Saturday, April 28, 2018

"Venting about the Helium Market"

We too have been enchanted by the light one, most recently in "News You Can Use: 'Learn How to Build a Nuclear Fusor'":
...Low-power fusors produce a beautiful purple ion plasma “glow discharge” similar to plasma globes and neon signs. In high-power fusors, the inertia of the ion collisions squeezes hydrogen atoms tight enough to fuse, hence the term inertial confinement.

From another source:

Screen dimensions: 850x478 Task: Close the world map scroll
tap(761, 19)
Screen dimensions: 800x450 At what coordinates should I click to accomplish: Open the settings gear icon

High-power fusors typically fuse deuterium (D or 2H) into helium and tritium. Deuterium is a hydrogen isotope whose nucleus contains a neutron in addition to the usual single proton. It occurs naturally in very low concentrations, primarily as hydrogen deuteride (HD) but also as “heavy water” (D2O), “semiheavy water” (HDO), and deuterium gas (D2). Only 1 in 6,000 hydrogen atoms is deuterium. Tritium (a hydrogen atom with two neutrons and one proton) is even rarer.

When two deuterium atoms fuse they create a high-energy helium-4 atom, which stabilizes itself by releasing a proton, a neutron, or a gamma ray. This release leaves behind a tritium atom, helium-3 atom, or helium-4 atom, respectively....
From the Conversable Economist:
The US Department of the Interior has identified a list of 35 "critical minerals," which is "a mineral identified to be a non-fuel mineral or mineral material essential to the economic and national security of the United States, the supply chain of which is vulnerable to disruption, and that serves an essential function in the manufacturing of a product, the absence of which would have significant consequences for the economy or national security."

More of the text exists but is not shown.